Exercise directions:
When the string "agent" is part of a line below, that line should be copied.

[Pixel coordinate grounding data]
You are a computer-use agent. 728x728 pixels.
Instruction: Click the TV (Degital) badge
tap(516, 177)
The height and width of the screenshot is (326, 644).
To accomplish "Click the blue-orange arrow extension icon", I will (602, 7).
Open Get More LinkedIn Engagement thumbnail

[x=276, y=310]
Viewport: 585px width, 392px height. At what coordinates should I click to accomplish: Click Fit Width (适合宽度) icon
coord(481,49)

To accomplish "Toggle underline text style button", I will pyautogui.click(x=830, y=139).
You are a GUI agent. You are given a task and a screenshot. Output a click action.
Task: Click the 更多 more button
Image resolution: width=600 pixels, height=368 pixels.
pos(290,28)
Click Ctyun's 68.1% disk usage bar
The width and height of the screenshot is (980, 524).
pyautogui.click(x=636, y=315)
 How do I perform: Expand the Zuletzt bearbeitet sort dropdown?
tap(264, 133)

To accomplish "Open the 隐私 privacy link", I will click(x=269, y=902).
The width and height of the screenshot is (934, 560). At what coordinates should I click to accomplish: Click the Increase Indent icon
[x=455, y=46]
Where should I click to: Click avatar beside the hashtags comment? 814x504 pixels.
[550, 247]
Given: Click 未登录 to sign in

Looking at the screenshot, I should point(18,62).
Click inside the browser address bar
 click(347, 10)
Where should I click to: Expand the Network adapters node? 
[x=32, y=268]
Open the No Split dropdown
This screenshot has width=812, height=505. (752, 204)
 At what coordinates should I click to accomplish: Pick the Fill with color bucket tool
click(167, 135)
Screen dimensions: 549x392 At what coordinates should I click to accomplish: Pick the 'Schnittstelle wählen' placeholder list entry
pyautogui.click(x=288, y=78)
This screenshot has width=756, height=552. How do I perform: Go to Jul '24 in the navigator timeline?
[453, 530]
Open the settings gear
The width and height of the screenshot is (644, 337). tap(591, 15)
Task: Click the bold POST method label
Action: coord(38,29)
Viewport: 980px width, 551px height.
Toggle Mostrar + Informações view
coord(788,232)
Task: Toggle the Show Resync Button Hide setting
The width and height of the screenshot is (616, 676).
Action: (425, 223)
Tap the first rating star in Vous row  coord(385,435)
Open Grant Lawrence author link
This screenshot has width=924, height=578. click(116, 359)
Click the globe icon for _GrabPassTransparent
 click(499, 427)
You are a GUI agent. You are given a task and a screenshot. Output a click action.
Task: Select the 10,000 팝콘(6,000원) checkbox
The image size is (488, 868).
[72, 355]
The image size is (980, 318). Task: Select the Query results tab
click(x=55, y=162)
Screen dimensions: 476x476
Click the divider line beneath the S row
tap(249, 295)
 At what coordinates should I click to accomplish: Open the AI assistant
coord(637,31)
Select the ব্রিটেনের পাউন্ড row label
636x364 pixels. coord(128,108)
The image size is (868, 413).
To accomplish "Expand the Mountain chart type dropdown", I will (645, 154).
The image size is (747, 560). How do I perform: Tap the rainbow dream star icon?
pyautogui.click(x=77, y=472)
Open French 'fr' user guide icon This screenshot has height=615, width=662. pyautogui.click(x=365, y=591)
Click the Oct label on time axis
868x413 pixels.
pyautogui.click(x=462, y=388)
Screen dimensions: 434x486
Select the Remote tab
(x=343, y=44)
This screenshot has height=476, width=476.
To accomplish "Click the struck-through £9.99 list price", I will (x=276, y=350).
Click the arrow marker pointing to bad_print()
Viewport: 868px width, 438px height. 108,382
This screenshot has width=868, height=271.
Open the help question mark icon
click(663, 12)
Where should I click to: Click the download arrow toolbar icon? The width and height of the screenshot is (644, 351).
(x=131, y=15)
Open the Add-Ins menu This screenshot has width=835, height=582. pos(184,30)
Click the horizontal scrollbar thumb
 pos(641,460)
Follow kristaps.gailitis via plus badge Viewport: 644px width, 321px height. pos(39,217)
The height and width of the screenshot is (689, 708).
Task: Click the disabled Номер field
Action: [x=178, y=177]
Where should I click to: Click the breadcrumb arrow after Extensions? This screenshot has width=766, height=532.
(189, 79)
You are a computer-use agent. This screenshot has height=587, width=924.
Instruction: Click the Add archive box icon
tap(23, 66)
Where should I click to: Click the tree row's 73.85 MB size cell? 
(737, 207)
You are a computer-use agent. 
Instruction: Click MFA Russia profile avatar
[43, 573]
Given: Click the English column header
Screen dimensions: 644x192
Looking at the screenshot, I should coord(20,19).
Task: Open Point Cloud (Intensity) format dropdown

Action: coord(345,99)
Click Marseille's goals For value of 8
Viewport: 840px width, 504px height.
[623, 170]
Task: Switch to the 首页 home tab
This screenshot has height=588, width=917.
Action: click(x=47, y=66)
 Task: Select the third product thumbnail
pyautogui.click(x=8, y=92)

Expected output:
You are a computer-use agent. 728x728 pixels.
You are a GUI agent. You are given a task and a screenshot. Output a click action.
You are a GUI agent. You are given a task and a screenshot. Output a click action.
You are a computer-use agent. This screenshot has height=587, width=924.
You are a computer-use agent. 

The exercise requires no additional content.